AbbVie Inc.'s Chairman and CEO Richard Gonzalez is not fazed by the upcoming entries of biosimilars for its flagship product Humira, the world's best-selling medicine.
"We're raising our guidance despite the anticipated introduction of direct biosimilar competition in certain markets outside the United States in the fourth quarter. So clearly, we expect our performance in the second half of the year to continue to be robust," Gonzalez said on the company's July 27 second-quarter earnings call.
Responding to an analyst question regarding the launch of Humira biosimilars in the EU, Gonzalez said the company had already anticipated and has planned for this scenario, adding that "it is playing out exactly as we had planned it to play out."
Gonzalez also said AbbVie plans to introduce more than 20 new therapies or major indications from its late-stage pipeline before the launch of direct biosimilars in the U.S., as it aims to head off the impact of the competing drugs and diversify revenue sources.
Among these new therapies, upadacitinib is being developed to treat rheumatoid arthritis, Crohn's disease, ulcerative colitis, atopic dermatitis and psoriatic arthritis, and risankizumab is being evaluated to treat inflammatory diseases, including psoriasis, Crohn's disease and psoriatic arthritis.
The company is also working to expand the usage of its cancer therapies Venclexta and Imbruvica, as well as women's health drug Orilissa, which was approved earlier this week.
Looking at 2019 and 2020, Gonzalez said the company will have assets including Humira, Imbruvica, Mavyret, Venclexta, Orilissa, upadacitinib and risankizumab, which "will all either be multibillion-dollar assets or on their way to being multibillion-dollar assets."
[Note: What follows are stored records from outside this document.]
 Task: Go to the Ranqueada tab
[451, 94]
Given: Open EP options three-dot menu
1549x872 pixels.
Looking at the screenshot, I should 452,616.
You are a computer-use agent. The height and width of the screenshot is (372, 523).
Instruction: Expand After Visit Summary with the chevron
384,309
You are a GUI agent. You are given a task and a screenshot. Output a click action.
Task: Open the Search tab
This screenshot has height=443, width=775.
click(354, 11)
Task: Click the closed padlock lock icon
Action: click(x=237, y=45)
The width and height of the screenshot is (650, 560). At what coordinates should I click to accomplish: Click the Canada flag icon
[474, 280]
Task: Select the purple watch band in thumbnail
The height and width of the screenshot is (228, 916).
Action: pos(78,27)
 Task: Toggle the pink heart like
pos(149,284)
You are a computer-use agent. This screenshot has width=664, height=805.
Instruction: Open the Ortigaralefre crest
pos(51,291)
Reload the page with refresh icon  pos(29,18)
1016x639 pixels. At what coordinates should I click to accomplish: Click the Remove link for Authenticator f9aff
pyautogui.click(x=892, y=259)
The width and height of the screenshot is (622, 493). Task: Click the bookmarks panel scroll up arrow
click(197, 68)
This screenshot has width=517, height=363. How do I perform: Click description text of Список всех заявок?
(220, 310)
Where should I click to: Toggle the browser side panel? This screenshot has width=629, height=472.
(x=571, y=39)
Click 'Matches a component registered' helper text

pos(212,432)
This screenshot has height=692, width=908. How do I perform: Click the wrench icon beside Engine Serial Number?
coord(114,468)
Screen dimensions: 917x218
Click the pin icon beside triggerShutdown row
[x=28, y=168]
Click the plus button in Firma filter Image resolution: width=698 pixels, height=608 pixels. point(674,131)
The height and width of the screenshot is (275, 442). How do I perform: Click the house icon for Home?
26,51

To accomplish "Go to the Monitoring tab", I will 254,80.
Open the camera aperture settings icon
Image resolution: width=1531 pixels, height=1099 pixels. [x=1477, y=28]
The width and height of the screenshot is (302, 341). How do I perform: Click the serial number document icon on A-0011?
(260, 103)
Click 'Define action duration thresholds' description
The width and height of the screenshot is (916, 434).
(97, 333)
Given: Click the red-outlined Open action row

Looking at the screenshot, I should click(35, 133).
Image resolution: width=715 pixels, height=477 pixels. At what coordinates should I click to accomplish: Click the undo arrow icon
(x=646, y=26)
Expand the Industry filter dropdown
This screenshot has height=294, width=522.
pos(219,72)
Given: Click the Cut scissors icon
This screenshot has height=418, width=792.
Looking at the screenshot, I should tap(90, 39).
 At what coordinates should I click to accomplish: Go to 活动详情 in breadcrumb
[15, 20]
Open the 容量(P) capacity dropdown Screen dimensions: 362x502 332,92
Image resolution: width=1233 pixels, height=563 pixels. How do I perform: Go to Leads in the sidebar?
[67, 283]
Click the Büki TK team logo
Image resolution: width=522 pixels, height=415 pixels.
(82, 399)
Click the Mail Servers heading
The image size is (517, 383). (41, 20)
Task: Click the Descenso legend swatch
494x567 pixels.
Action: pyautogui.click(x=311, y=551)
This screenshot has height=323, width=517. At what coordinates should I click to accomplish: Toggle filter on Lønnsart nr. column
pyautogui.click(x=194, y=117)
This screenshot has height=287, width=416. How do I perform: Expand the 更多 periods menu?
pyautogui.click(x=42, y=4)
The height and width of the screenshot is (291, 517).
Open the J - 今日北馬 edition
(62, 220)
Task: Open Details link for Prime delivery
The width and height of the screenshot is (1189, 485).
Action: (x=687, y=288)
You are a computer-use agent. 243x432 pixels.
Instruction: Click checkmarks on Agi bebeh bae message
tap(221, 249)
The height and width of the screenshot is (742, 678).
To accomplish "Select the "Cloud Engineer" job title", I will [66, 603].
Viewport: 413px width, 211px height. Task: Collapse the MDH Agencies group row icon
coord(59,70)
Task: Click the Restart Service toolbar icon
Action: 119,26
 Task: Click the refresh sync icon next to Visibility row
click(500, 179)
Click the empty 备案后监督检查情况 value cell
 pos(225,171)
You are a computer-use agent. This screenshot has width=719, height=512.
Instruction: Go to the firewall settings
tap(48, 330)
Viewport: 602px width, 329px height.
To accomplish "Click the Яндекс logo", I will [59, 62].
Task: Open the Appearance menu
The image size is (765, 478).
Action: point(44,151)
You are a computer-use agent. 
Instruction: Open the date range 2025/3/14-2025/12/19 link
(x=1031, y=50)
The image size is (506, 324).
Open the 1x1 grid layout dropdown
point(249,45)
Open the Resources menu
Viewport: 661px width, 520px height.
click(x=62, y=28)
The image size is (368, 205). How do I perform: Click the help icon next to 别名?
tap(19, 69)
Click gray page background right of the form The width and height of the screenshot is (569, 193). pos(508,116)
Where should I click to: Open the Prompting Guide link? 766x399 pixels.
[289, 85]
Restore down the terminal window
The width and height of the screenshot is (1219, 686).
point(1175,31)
"By 2020, AbbVie will be extremely well positioned with multiple new assets in our portfolio, driving growth, enabling us to continue to achieve our mission of delivering top-tier industry performance," Gonzalez added.
Humira recorded $5.19 billion in global sales for the second quarter. It is approved to treat certain inflammatory and autoimmune disorders, including rheumatoid arthritis, plaque psoriasis, Crohn's disease and ulcerative colitis.
In July, the U.S. Food and Drug Administration unveiled a new set of actions aimed at speeding biosimilars to the U.S. market. There are 12 biosimilars that have been cleared by the U.S. regulator, but only a few are on the American market — mostly because of ongoing patent disputes.
However, the European Medicines Agency has continued to recommend biosimilars at a more effective speed than the U.S. FDA.
Earlier on July 27, the EMA recommended Mylan's Hulio, a biosimilar of Humira, for approval. In June, the EMA recommended the approval of Novartis AG's copycat versions of Humira — Halimatoz, Hefiya and Hyrimoz, which too are biosimilars.
AbbVie has agreements in place with Amgen Inc., Biogen Inc. and Samsung Bioepis Co. Ltd. as well as Mylan NV that allow the companies to launch their biosimilars for Humira in the U.S. in 2023.